While there are dozens of lifts and movements that target the glutes and hip abductors, resistance band exercises like the lateral band walk are unique, says Cody Braun, Openfit fitness specialist. “Bands allow you to apply resistance to your body where weights might otherwise be awkward,” he explains. “Each time you step your feet together, your glutes have to eccentrically control the motion of your knee, which can help correct knee valgus (inward collapse of the knees).”
In addition to offering an effective workout, resistance loops are affordable, portable, and space-efficient. While a complete set of free weights requires dedicated storage space and a significant financial investment, resistance bands are comparably cheap and can hang from a hook in your closet. And when travel takes you away from your normal workout routine, the loops can easily be tucked into the front pocket of your carry-on, allowing you to bust out the lateral band walk right in your hotel room.

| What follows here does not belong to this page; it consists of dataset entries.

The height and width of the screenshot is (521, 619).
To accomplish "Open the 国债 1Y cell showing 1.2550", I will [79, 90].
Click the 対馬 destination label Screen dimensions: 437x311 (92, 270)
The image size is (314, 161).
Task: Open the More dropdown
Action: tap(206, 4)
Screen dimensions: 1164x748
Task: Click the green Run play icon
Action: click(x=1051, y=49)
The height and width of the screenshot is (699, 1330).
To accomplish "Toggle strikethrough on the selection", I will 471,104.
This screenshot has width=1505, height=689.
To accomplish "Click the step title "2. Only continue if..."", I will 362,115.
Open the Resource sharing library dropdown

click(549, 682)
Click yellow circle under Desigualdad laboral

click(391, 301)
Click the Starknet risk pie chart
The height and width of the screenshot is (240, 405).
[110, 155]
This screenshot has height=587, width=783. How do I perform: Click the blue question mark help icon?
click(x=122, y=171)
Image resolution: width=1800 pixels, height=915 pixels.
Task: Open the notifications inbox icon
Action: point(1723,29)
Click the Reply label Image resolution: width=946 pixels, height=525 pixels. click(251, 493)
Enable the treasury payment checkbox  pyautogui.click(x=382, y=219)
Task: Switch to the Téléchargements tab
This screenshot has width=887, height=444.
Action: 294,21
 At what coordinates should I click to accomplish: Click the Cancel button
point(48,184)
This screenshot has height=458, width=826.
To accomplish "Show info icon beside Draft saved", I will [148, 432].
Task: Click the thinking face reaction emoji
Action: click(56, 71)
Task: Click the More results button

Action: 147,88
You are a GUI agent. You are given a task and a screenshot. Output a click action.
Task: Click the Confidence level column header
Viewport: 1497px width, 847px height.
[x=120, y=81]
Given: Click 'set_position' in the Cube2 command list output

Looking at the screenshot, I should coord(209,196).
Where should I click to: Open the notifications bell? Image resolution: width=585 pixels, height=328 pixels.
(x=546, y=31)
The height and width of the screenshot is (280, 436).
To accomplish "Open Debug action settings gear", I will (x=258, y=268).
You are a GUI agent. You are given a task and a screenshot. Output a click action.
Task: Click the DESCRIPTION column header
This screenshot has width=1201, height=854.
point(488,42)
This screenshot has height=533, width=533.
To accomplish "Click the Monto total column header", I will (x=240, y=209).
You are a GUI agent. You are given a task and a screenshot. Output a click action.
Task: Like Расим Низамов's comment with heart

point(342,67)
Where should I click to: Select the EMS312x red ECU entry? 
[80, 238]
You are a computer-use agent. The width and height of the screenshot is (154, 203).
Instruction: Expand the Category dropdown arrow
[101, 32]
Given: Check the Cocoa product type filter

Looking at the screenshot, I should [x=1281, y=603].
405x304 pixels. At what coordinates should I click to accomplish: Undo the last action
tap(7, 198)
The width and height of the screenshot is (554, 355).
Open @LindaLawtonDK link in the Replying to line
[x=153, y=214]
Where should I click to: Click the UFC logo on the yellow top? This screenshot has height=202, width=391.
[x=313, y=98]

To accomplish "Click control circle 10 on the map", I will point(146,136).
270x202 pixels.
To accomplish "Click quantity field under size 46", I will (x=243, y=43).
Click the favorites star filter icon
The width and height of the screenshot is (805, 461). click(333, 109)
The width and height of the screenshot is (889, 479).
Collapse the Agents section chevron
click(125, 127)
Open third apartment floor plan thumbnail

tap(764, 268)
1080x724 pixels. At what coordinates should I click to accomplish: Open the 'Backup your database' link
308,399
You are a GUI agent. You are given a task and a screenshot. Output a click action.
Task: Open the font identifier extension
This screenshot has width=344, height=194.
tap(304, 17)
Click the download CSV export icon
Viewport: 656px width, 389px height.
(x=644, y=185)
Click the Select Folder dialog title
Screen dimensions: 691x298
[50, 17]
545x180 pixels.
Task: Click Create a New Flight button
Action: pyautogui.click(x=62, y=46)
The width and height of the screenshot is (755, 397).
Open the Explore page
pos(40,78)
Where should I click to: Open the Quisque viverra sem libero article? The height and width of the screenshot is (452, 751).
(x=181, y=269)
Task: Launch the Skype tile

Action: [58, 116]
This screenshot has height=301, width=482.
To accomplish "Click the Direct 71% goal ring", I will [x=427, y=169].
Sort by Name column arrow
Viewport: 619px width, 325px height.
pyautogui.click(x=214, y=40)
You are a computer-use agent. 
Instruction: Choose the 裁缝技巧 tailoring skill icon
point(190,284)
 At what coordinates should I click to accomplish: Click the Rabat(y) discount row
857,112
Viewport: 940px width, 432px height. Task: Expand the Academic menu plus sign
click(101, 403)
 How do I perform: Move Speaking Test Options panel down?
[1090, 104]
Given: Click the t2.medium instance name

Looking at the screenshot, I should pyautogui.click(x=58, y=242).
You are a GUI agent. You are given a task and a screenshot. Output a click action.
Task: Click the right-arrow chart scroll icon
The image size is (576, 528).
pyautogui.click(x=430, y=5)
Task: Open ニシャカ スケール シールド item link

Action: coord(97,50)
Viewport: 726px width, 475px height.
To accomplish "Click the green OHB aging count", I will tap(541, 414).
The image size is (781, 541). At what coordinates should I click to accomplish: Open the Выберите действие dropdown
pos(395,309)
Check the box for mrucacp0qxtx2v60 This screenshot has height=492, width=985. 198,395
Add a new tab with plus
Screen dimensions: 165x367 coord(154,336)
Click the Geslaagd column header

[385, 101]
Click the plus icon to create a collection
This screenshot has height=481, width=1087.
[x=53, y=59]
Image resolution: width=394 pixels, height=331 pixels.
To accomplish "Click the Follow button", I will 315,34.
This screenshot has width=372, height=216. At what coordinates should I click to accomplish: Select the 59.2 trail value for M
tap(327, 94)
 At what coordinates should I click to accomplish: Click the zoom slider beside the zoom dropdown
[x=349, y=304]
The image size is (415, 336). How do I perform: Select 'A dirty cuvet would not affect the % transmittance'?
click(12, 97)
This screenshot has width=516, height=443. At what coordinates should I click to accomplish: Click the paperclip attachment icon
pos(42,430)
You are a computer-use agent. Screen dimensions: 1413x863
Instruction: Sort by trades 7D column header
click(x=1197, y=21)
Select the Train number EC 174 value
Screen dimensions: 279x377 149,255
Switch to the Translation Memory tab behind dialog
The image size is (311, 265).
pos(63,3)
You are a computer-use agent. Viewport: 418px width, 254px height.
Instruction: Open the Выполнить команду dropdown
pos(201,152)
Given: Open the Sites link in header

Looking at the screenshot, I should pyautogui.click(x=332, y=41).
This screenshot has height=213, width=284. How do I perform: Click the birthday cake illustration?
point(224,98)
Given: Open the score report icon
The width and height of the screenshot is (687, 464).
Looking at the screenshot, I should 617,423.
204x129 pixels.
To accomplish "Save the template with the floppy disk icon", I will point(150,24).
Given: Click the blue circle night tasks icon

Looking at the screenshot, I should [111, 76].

How to Do the Lateral Band Walk With Perfect Form
- Fit a looped resistance band around your legs just above both knees, and stand with your feet together.
- Keeping your back flat and abs engaged, push your hips back, bend your knees, and lower your body into a squat, shifting your weight toward your heels.
- Maintain the squat as you simultaneously raise your hips several inches and step your right foot out to the right, then lower your hips fully.
- Again raise your hips several inches as you bring your left foot together with your right, and lower again fully, maintaining tension in the band so that your knees don’t cave inward.
- Repeat to the opposite side, alternating sides for reps. Perform equal reps on each side.
How to Make the Lateral Band Walk Easier
Like dumbbells, exercise bands are available in different levels of resistance. To make lateral band walks (or any resistance loop exercise) easier, simply use a lighter band that offers less resistance.
You can also ease your way into lateral walks by adjusting the position of the resistance loop. Lateral band walks are easier when performed with the loop placed slightly higher on the thigh.
How to Make the Lateral Band Walk Harder
Ready for a challenge? You can increase the difficulty of a lateral band walk by using a thicker exercise band that provides more resistance.
And, if you typically loop the resistance band just above your knees, try placing the exercise band right above your ankles. You’ll quickly find that a more distal placement (one that’s farther from the center of the body) makes the lateral band walk harder.
Additional Tips for Doing the Lateral Band Walk
To get the most out of the lateral band walk, maintain a quarter squat or “athletic stance” as you step. Also, be mindful of your knee positioning. “Don’t let your knees cave inward as you move,” advises Braun. By keeping your knees bent and tracking over the middle of your foot, you’ll ensure that you’re activating your glutes and hip abductors.
Benefits of the Lateral Band Walk
“The lateral band walk strengthens the glute medius, which is an important stabilizing muscle that often gets overlooked and underutilized,” explains Braun. By targeting this muscle (you’ll feel it fire after just a few steps), band walks can help improve your gait and promote better motor control, while helping to correct some injury-causing imbalances and movement dysfunction, including knee valgus, a.k.a. “knock knees.”
This simple yet challenging movement also gets bonus points for its booty-boosting capabilities. “The lateral band walk is also a great way to build a fuller, firmer butt,” says Braun.
What Muscles Do Lateral Band Walks Work?
The quads are formed by four distinct muscles on the front of your femur (thighbone) that are responsible for extension at the knee. They consist of the rectus femoris, the vastus lateralis, the vastus medialis, and the vastus intermedius.
These are the muscles of your butt. They help straighten your hip joints when you stand up, and abduct (i.e., draw limbs away from the body’s midline) the leg with support from the abductors.
Speaking of which, these muscles, located on the outsides of your hips, work with the glute medius and minimus to lift your legs laterally. They include the tensor fasciae latae, superior and inferior gemellus, and piriformis.